This week, as Australia for the second time mourned the victims of terror in Bali, the nation faced the reality that as far ahead as anyone could see, its people, cities, institutions and businesses will be targets for Islamic radicals.
"There are no guarantees," said Victorian Police Commissioner Christine Nixon, whose responsibilities include the defence of next year's Melbourne Commonwealth Games.
"You can do your best to prevent things happening to communities and protect them, and they're the sort of steps that we'd put in place.
"But if you saw what happened in Bali, its restaurants, people just walking in and out of restaurants - there's no real capacity to protect people in that kind of environment, and that's the difficulty."
Nixon's grim warning on ABC radio was echoed by Prime Minister John Howard on radio in Newcastle, the home of three of the four Australian victims of last week's bombs.
"There is no end to what [precautions can be taken], but there does come a point where taking additional precautions is counterproductive," he said.
"For example, we could search every bag of every person who boarded a train - now you could do that but you wouldn't, because it would bring the nation to a standstill."
Howard says the latest bombing has not increased the likelihood of an attack on Australia. But his reasoning is small comfort, arguing that the risk already existed, cemented by repeated warnings from al Qaeda and jailed Indonesian cleric Abu Bakar Bashir, who supported the use of nuclear weapons by terrorists.
Certainly, Australia has no plans to increase the level of its four-stage terror alert, at present sitting on medium, below the high level applying to Indonesia, and the yet-to-be-invoked peak of "extreme". Despite a special alert in November 2002 based on credible, but generalised, information of a possible attack on Australia, authorities say there has been no specific intelligence to justify an increase in the threat level.
But police and counter-terror agencies have warned it is only a matter of time before Australia is directly attacked, as its interests already have been abroad. In September last year a car bomb outside the Australian embassy in Jakarta killed 11 people - including the bomber - and injured more than 100.
Opinion polling consistently finds Australians expect to be bombed, and that most believe their vulnerability has rocketed because of support for the United States and, particularly, the war in Iraq.
Bashir, through spokesman Fauzan al-Anshari, this week confirmed radical Islam's view on ABC radio, saying that as long as Australia followed the United States it remained a potential target for terror. "The Americans are the commanders. Australia is the sheriff."
The danger exists within and without. Domestic counter-terror agencies have uncovered a number of plots to attack national icons, prosecuted alleged terrorists and raided dozens of houses to head off potential attacks by home-grown bombers.
A short boat-ride away lies Indonesia, the world's largest Muslim nation, with a vast, impoverished population vulnerable to indoctrination and recruitment to terror organisations, such as Jemaah Islamiyah, which carried out the 2002 Bali bombings and is suspected in last Saturday's attack.
Burdened by decades of diplomatic baggage, Australia walks a fragile path with Indonesia.

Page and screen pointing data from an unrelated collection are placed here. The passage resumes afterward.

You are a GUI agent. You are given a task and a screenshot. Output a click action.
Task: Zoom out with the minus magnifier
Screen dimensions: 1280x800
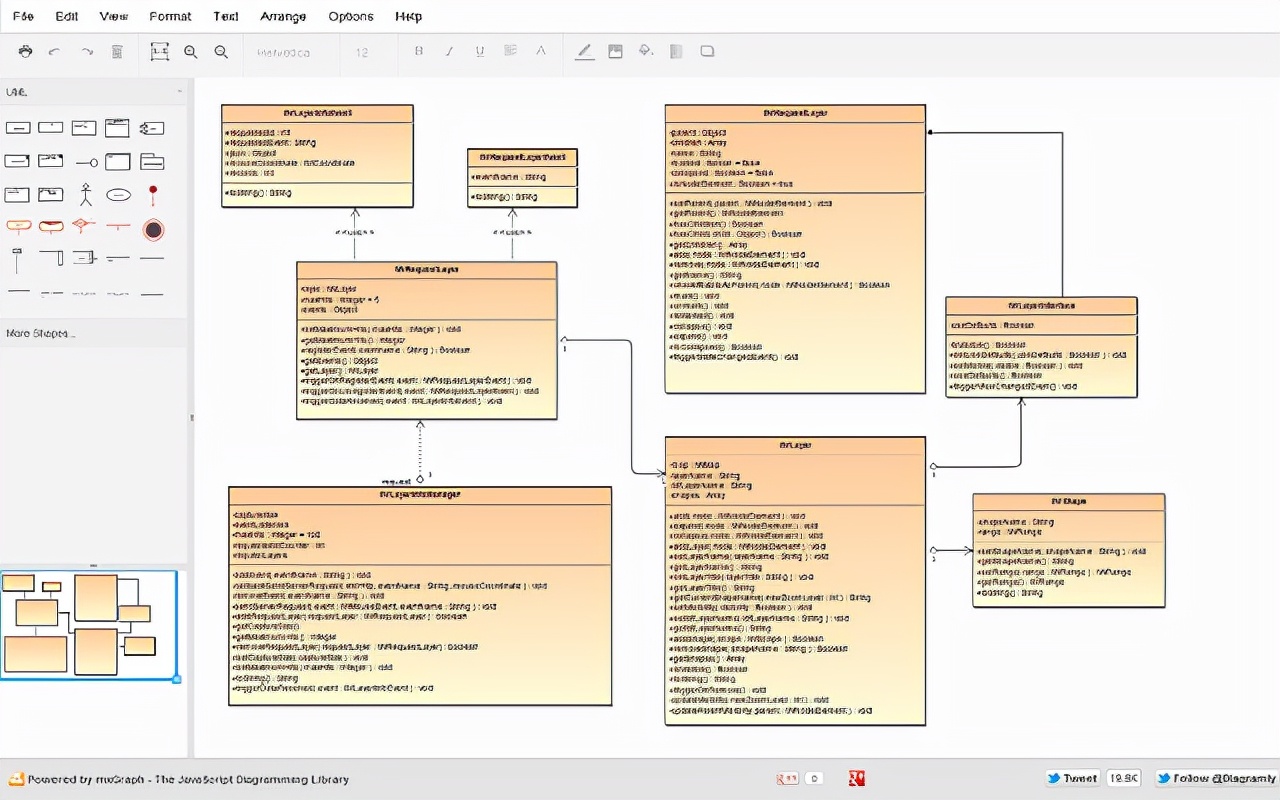(x=222, y=52)
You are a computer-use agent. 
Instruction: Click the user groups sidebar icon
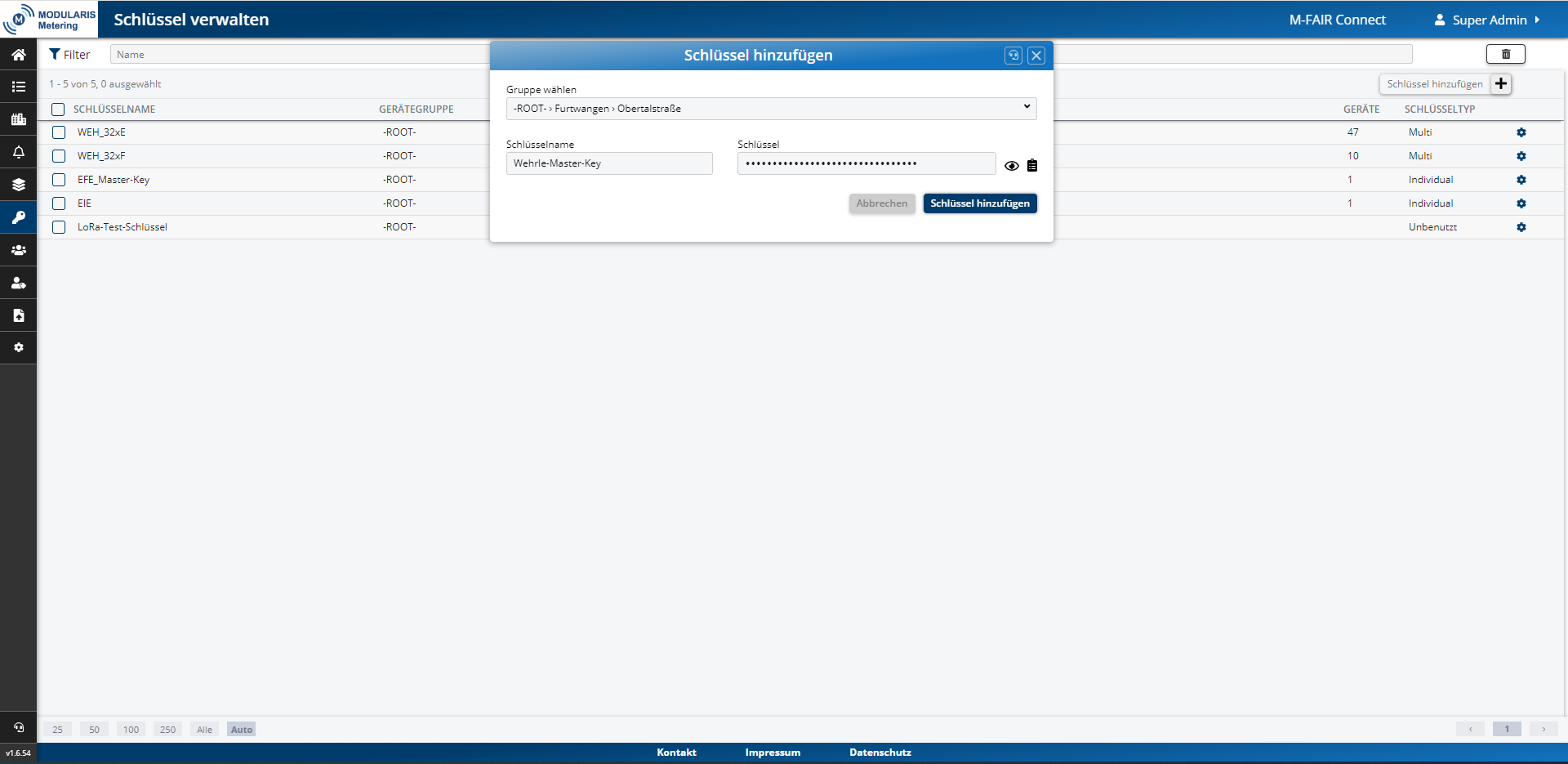pyautogui.click(x=18, y=250)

Although relations have improved under the presidency of Susilo Bambang Yudhoyono and post-2002 co-operation, a great deal of resentment lingers from the loss of East Timor and ingrained anti-Australianism, fuelled by Australian anger about the jailing of convicted Queensland drug smuggler Schapelle Corby and perceived intervention by Canberra in Indonesia's domestic affairs.

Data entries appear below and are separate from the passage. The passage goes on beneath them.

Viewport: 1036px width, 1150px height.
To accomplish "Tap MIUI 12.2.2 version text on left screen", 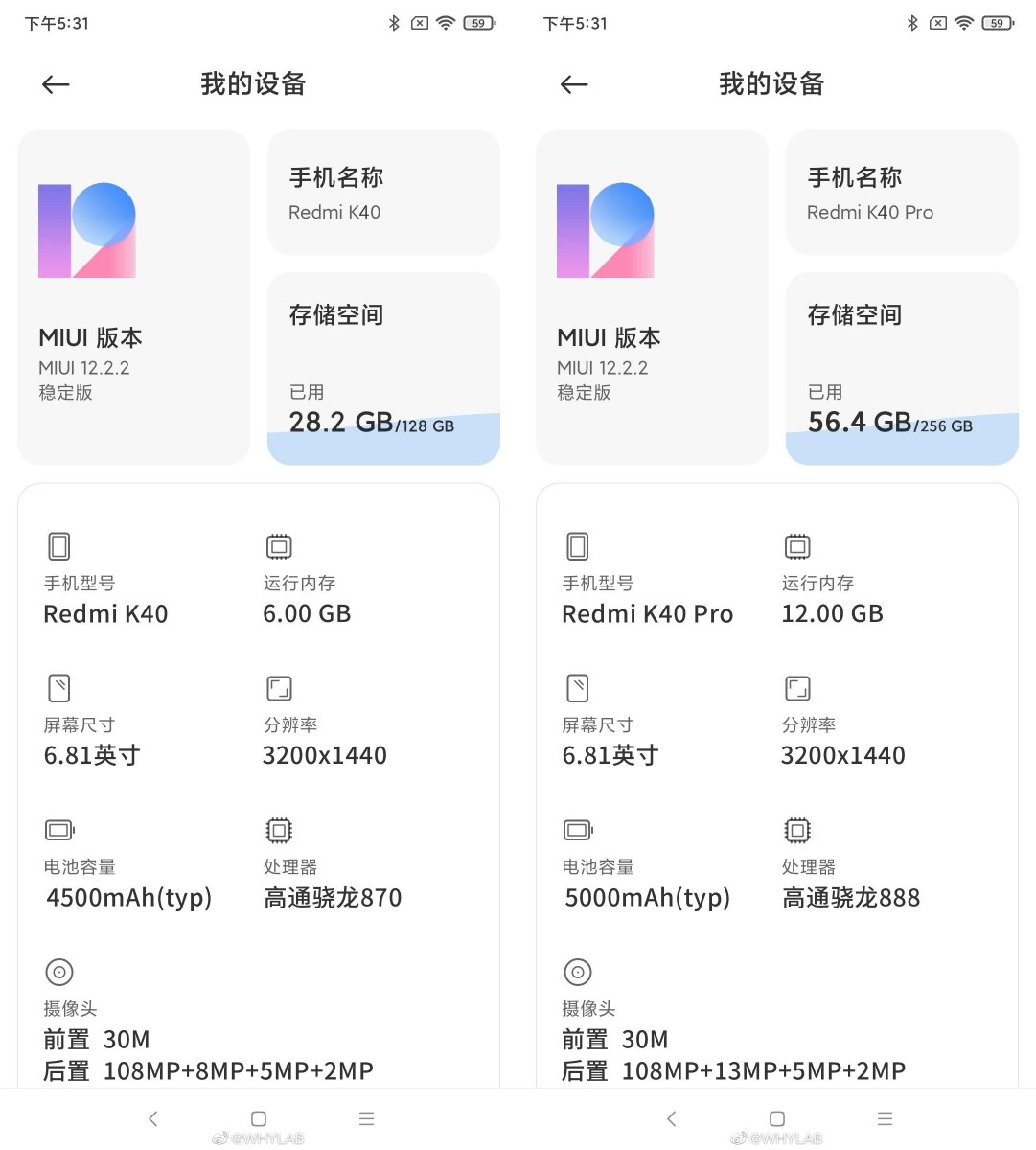I will click(84, 368).
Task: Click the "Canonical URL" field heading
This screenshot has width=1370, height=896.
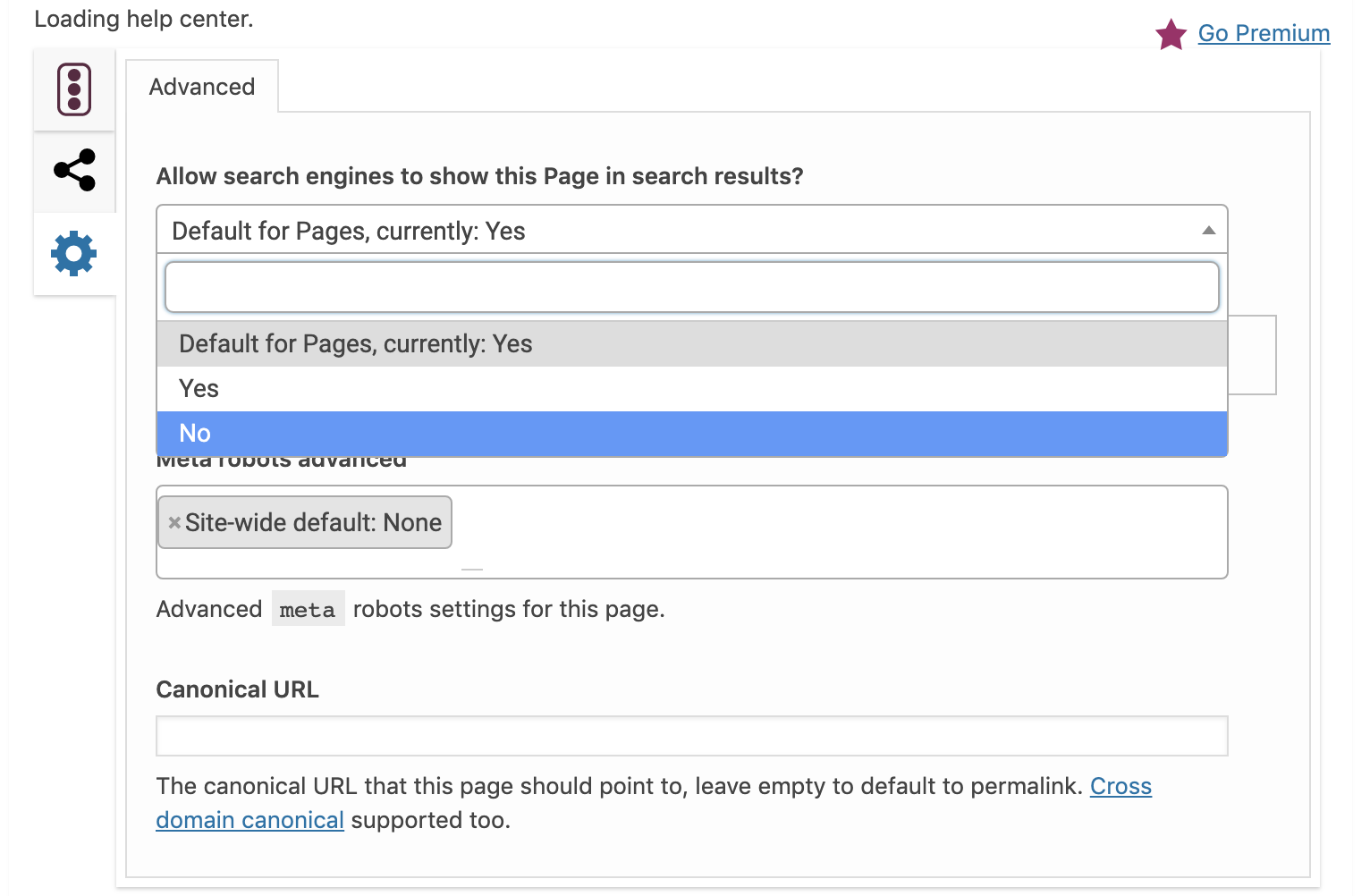Action: (237, 689)
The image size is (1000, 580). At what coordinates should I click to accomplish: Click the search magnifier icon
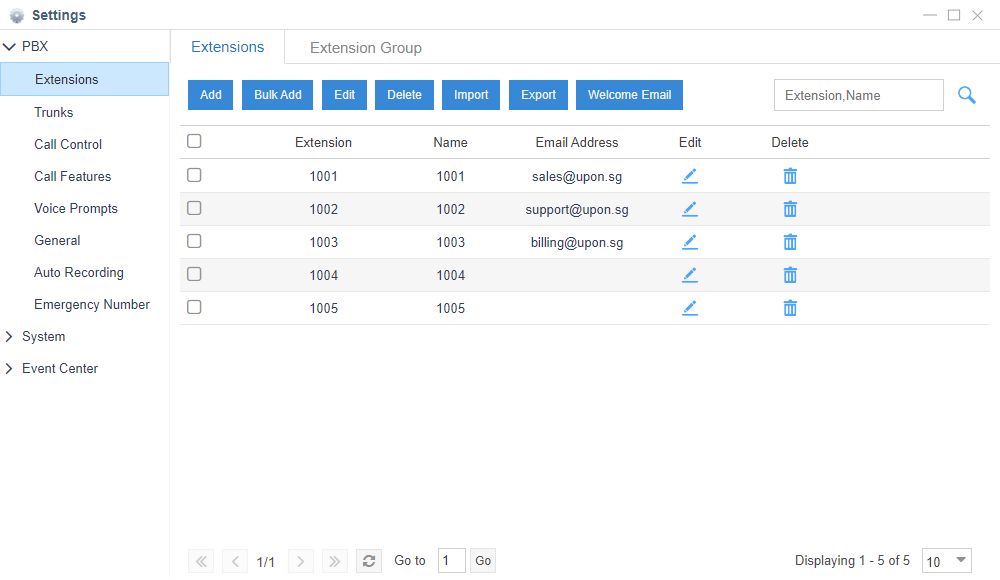[x=966, y=95]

This week Howard insisted Jakarta ban Jemaah Islamiyah and overturn a second automatic reduction in the 30-month sentence imposed on Bashir for complicity in the 2002 bombings, granted under the month-long Muslim festival of Ramadan.
"It has certainly been put forcefully to the Indonesian Government that any further remissions, however small, however automatic, however general, given to him will cause deep and lasting anger in our country."
There are also concerns that although police co-operation has remained excellent since 2002, relations between the intelligence agencies of the two countries has been far from perfect, a point noted by Labor leader Kim Beazley.
"We need a proper intelligence-sharing network - not the occasional sporadic donation, a bit of intelligence here and there, which is being done at this moment," Beazley said.
In the meantime, the fear of terror is changing the way Australians live.
They have grown used to increasing intense and intrusive security measures, and have accepted almost without objection harsh new counter-terror laws that civil liberties groups warn will infringe on basic human rights.
Ethnic tensions have also risen. Muslim organisations complain their communities have been targeted unfairly by counter-terror laws and agencies, and that new consultation with the Government has included only moderates amenable to its point of view.
On the horizon are huge security measures for next March's Commonwealth Games in Melbourne and the 2007 Asia Pacific Economic Co-operation summit in Sydney, with a host of other smaller - but still important - exercises to protect, such as the Australian Open tennis championships and Spring Racing Carnival in Melbourne.
And while Bali remains popular - more Australians visited the island in the eight months to last August than in the same period in 2001 - a new reluctance to travel there has emerged after last weekend.
Nerves will be jangled further by the Government's decision to include even rumours of possible attacks in future travel advice and predictions such as Beazley's warning that the war on terror will last another 20 years.